=== TEXTE EXTRAIT ===
Et comme si on cherchait à combler ce vide, comme si on voulait donner plus de prestige à cette épiderme de moindre qualité que les marbres du Parthénon, les pleins et les creux font penser à la fameuse anecdote de Cicéron, aux méfaits blasphématoires de Verres, l’odieux préteur de Sicile du temps des Romains, à cet individu, avide de rapines, s’étant mis en tête de posséder toutes les plus belles œuvres présentes sur l’île… Cleptomane, collectionneur peu avisé se faisant fort de détrousser chacune des cités de ses plus beaux ornements, à l’appui d’une poignée d’hommes issue du brigandage, par une nuit, les vandales s’introduisirent dans le naos du temple pour en extraire la fameuse statue d’Esculape, le dieu de Galien et de la médecine en général. Hélas pour eux, par bonheur pour les Agrigentins, trop rivé au sol par des attaches solides, les bruits métalliques engendrés par les leviers, les chaînes, incapables de désolidariser la statue de Miron de sa base, attirèrent la curiosité, puis la colère des habitants. Et alors que la plus belle des œuvres vue par Cicéron, alors que cette représentation chérie, baisée si souvent, au point d’en faire disparaître une partie de sa bouche et de son menton, s’apprêtait à quitter définitivement le temple, sous les yeux de l’Hercule bambin peint par Zeuxis, les mécréants, vilipendés par une population courroucée, durent abandonner l’espoir d’emporter le lègue laissé par Scipion, en l’honneur de sa victoire sur les Carthaginois.

A trois-cents mètres du lieu de ce récit épique, sûrement une des plus belles conservations de l’architecture grecque profile sa physionomie à l’horizon. Toujours possesseur de ses frontons, naos, pronaos, péristyles, et diverses attributions helléniques, il ne manque que les anciens métopes, les frises exposées jadis sur chacune de ces parois en plein, pour affirmer qu’il a le même allure qu’autrefois. Face à son état de conservation relevant presque du prodige, on reste stupéfait, comme si ayant échappé à la dessiccation, aux évaporations, à l’élévation des températures, on avait suspendu sa vie jusqu’à aujourd’hui, lui donnant l’éternelle faculté de survivre. Aussi, sous la lumière jouant merveilleusement avec les pleins et vides de son péristyle, dans un clair-obscur projeté selon les nuances sur les six marches de son entablement, de derrière une barrière bloquant son accès pour ne pas avoir à le dégrader, on se réchauffe de ses couleurs chaudes et dorées achevant de l’embellir.

A l’image des architectes d’antan, tournant autour du sanctuaire presque intact, on se prend à reconstruire les différentes étapes qui présidèrent à son élaboration. On songe aux calculs savants tirés de l’expérience d’un Phidias ou d’un Polyclète du temps de la réalisation de l’Acropole, cherche les multiples convexités, laissant dire aux érudits que rien n’est droit, que l’empire de la courbure, des ajustements, sont partout présents sur ce bâtiment dédié à la Concorde.
===
CONSIGNE ÉCRITE
Rédigez la suite du texte ci-dessus sur le temple de la Concorde en reprenant après sa dernière phrase.
=== INFORMATIONS FOURNIES ===
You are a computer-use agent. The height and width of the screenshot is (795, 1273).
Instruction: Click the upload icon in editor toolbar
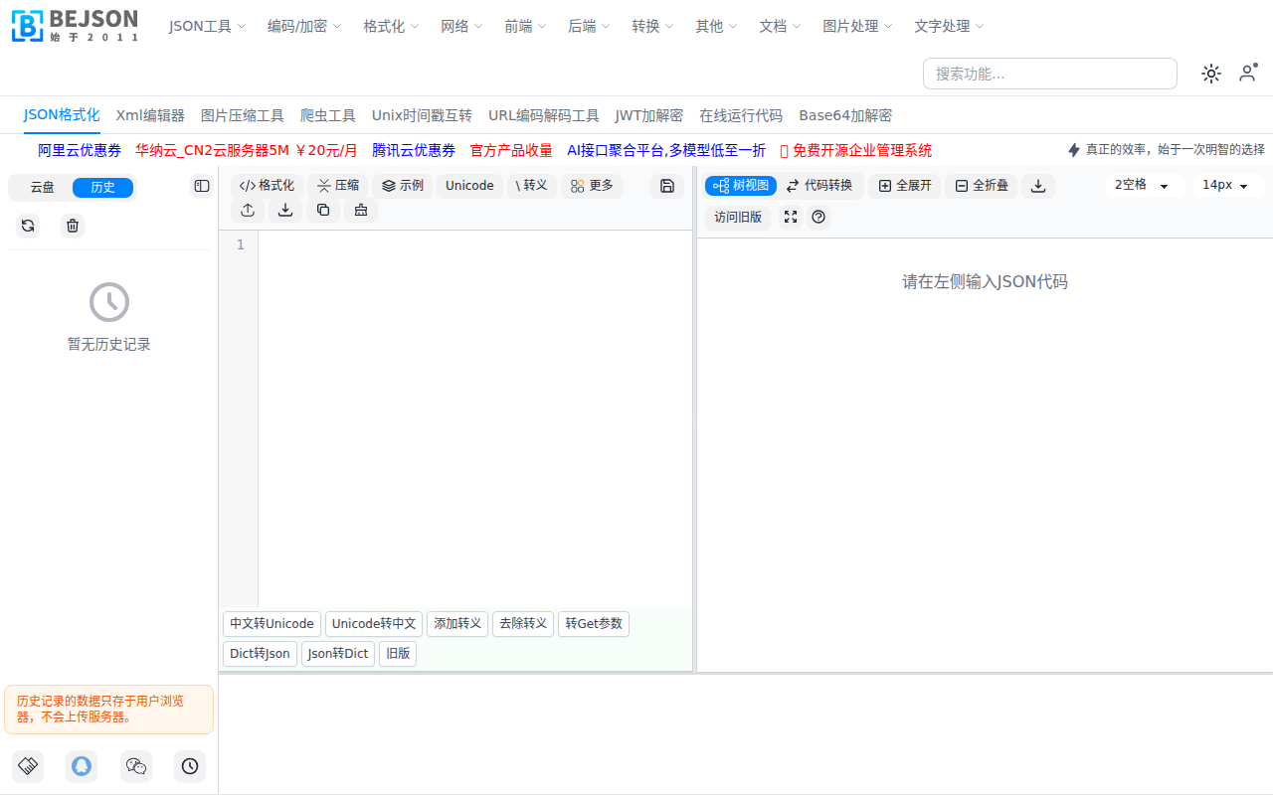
===
RÉPONSE À L'EXERCICE
Par le jeu subtil du marteau, des ciseaux, fort des préceptes mathématiques de Thalès et Pythagore, les piliers des frontons manifestent la fameuse boursouflure aux tiers de leurs hauteurs pour ne pas avoir à dire que les colonnes s’amincissent vers le bas. L’architrave, en apparence rectiligne, possède une légère protubérance en son centre, de cinq à sept centimètres supplémentaires, pour ne pas voir les ailes s’envoler plus haut que le milieu des frontons centraux. Rien n’a véritablement la physionomie dessinée sous les yeux, tout est illusion, quête d’une harmonie, pour ne pas gêner le regard. Et même le naos, la partie intérieure du bâtiment, capitonnée entre trois murs, trois fois plus long que chacune des colonnes, répond à des principes géométriques.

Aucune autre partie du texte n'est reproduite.